_PROMPT_
Your answer should be the lines from the one with "The image size is (1920, 1080)." to the end of the data below, both included, exact and free of pictures.

_DATA EXTRACT_
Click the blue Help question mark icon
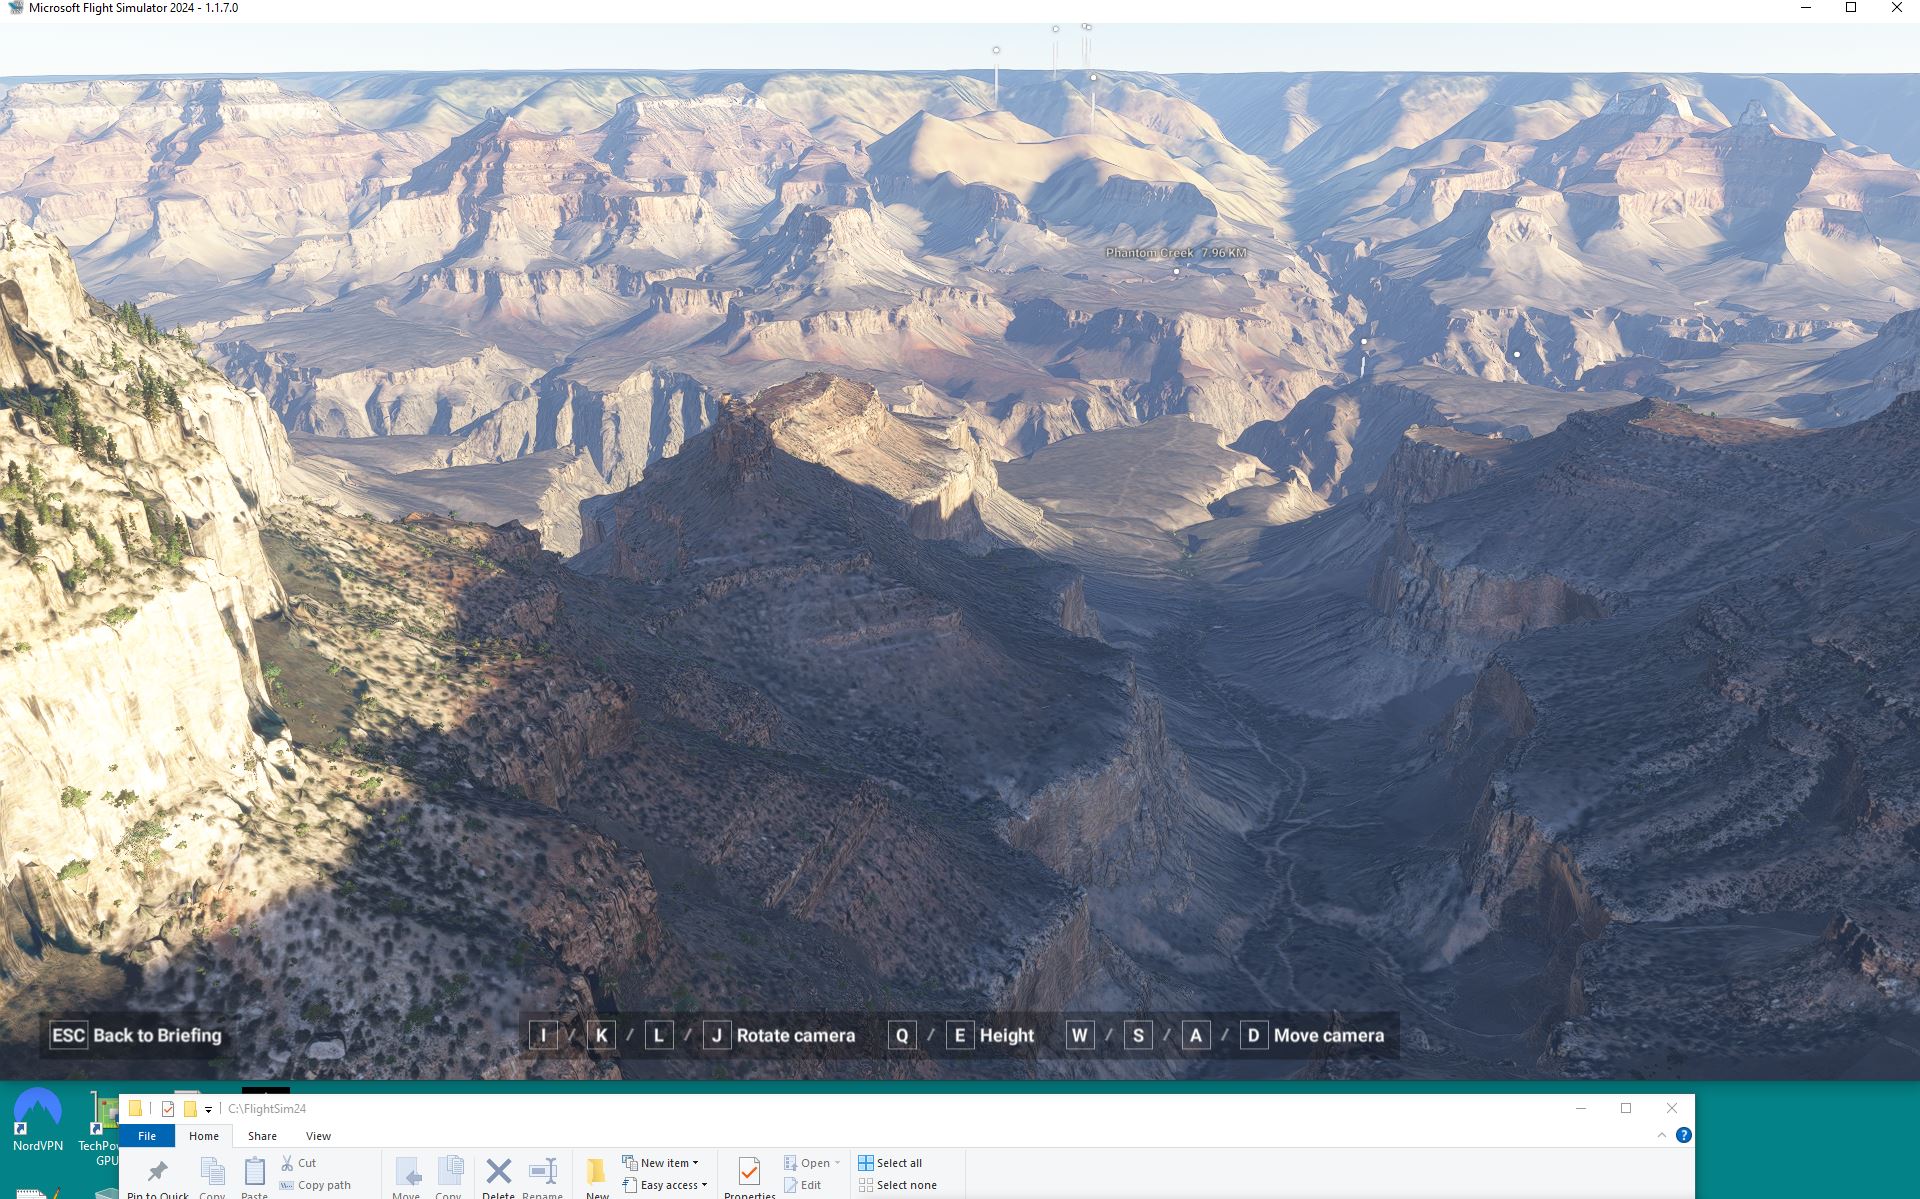This screenshot has height=1199, width=1920. [x=1685, y=1134]
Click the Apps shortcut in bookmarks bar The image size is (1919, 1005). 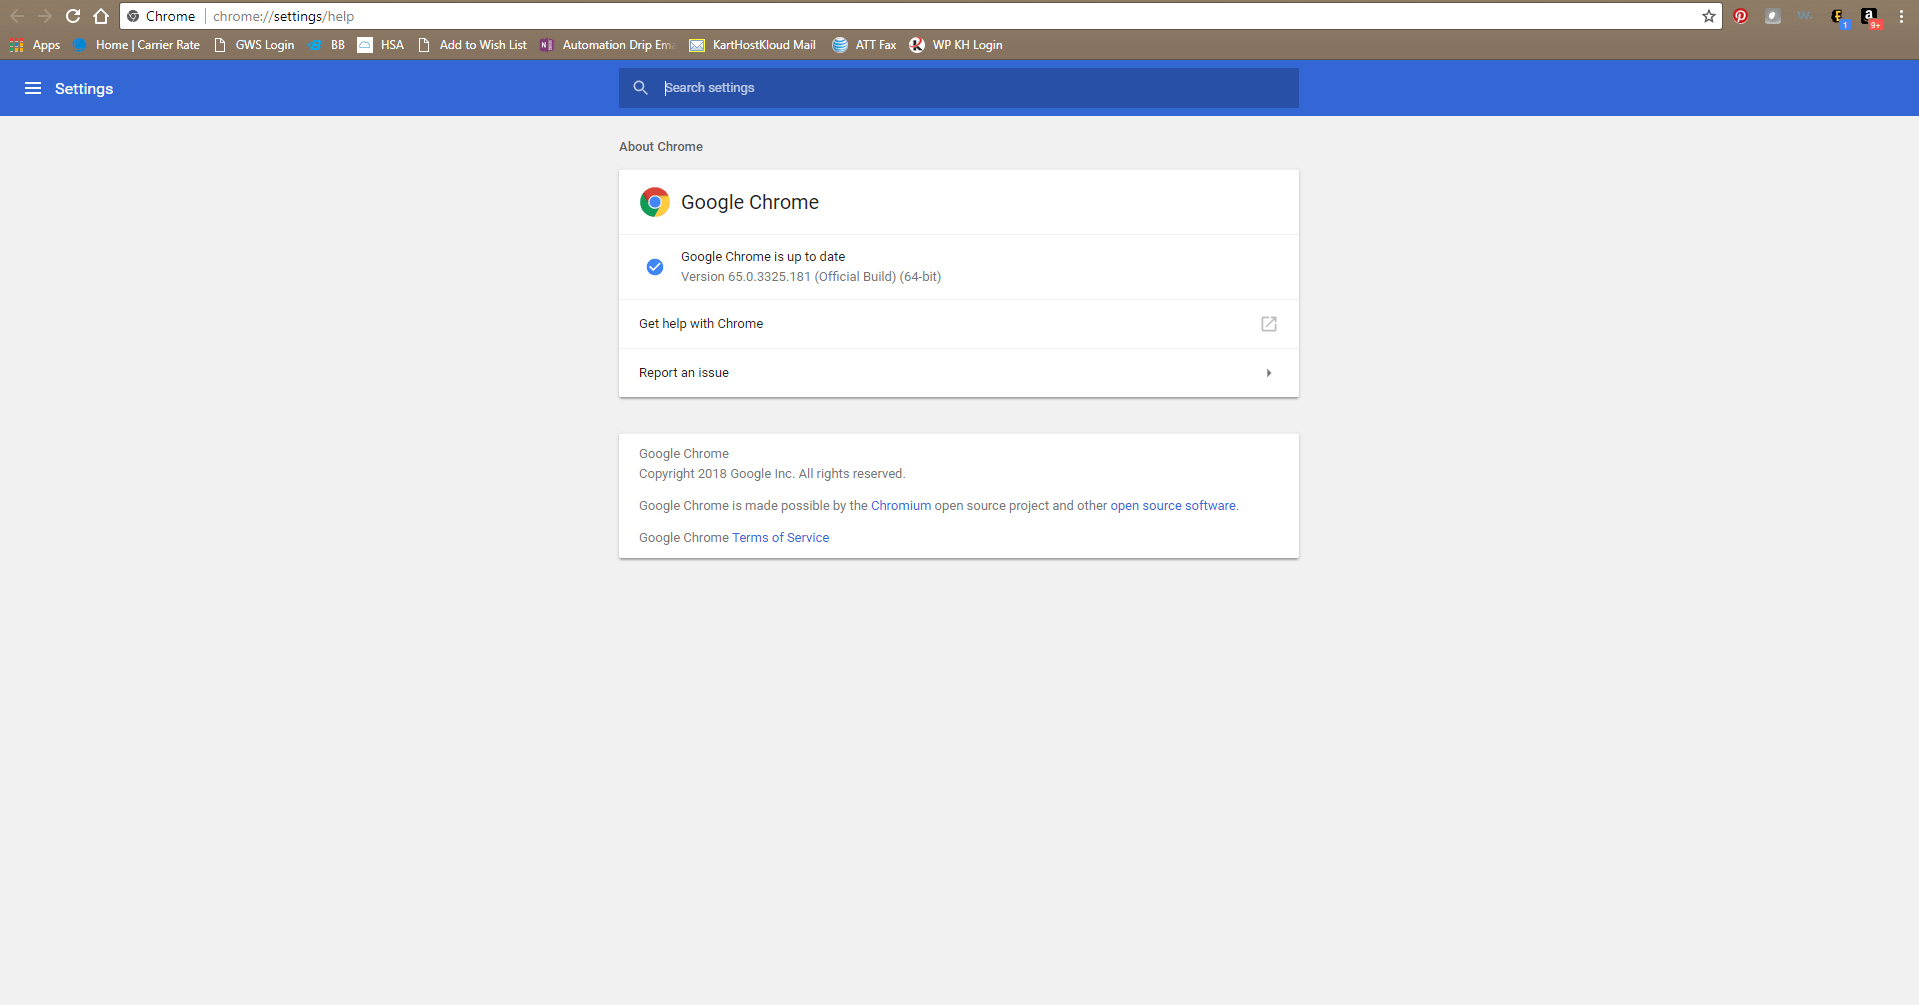[35, 45]
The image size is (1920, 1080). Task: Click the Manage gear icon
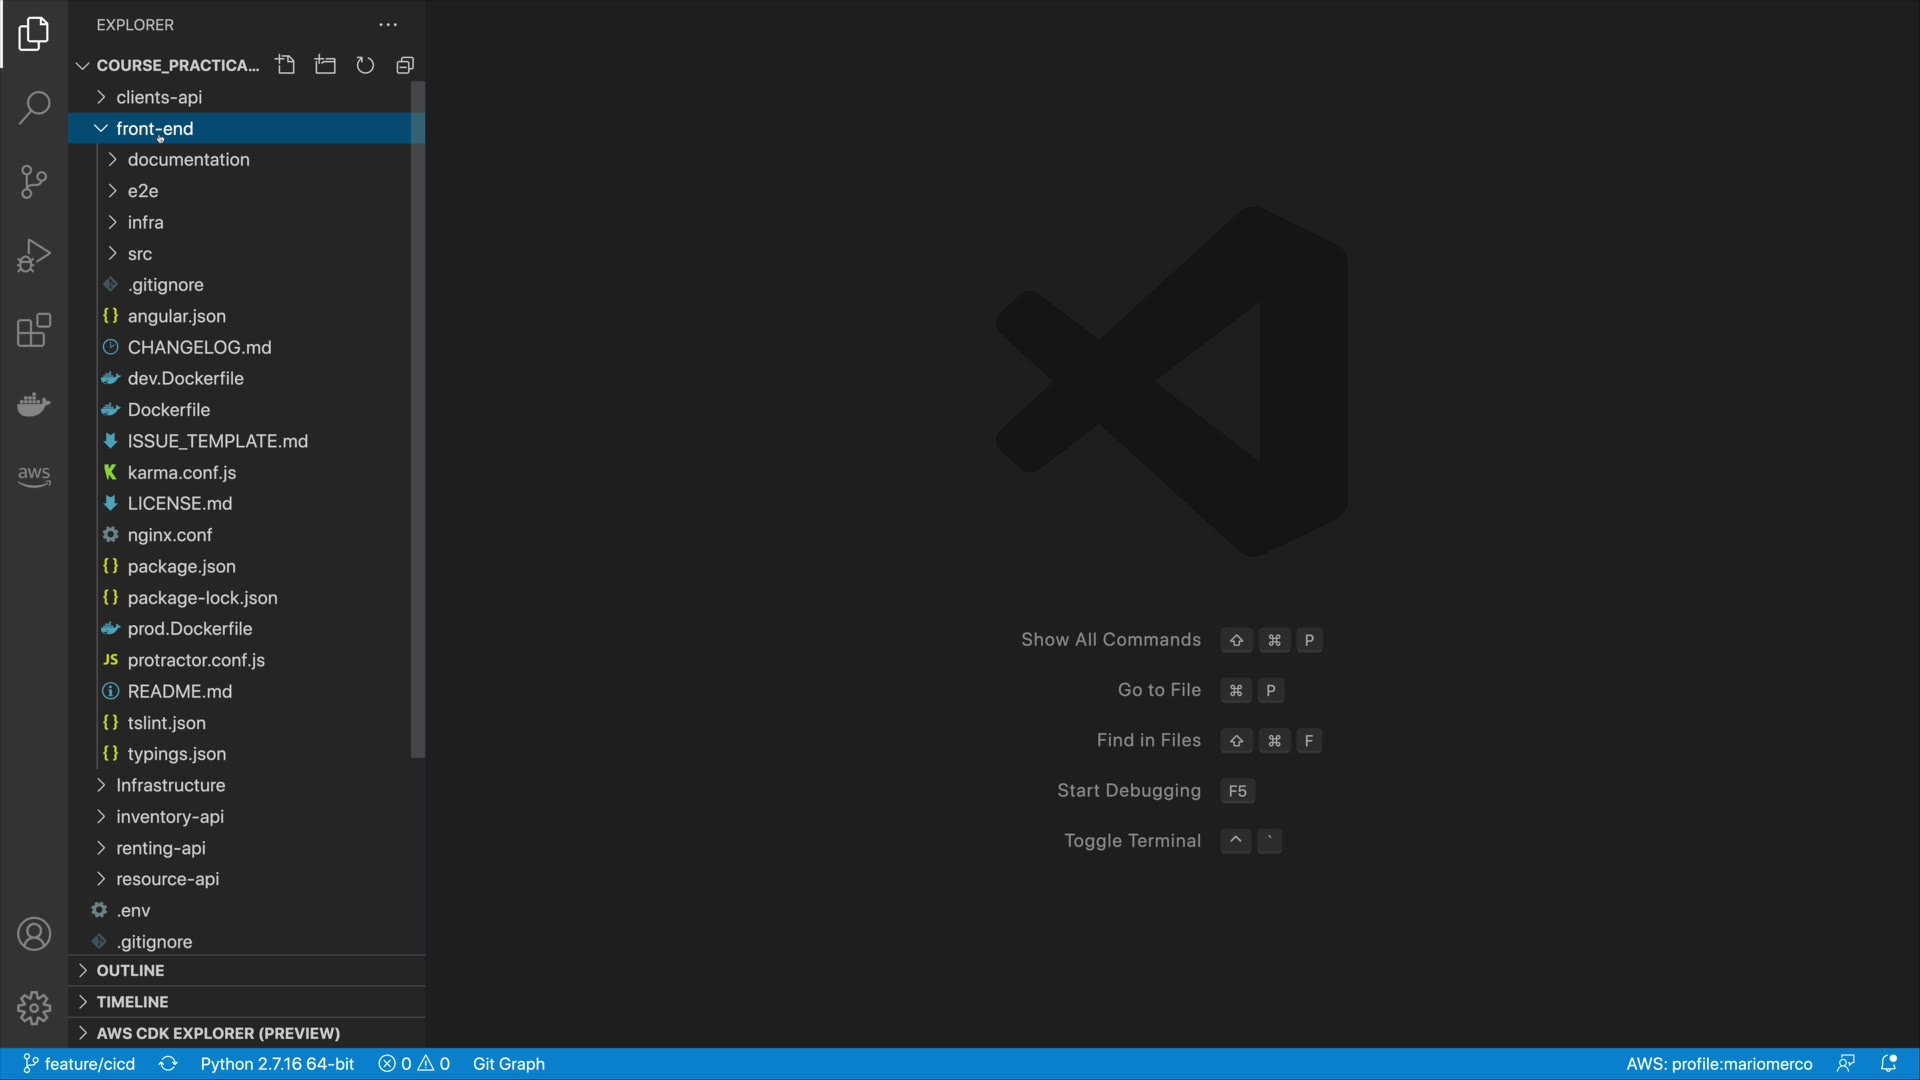point(34,1008)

_TASK RESULT_
The image size is (1920, 1080). Task: Click the Manage gear icon
point(34,1008)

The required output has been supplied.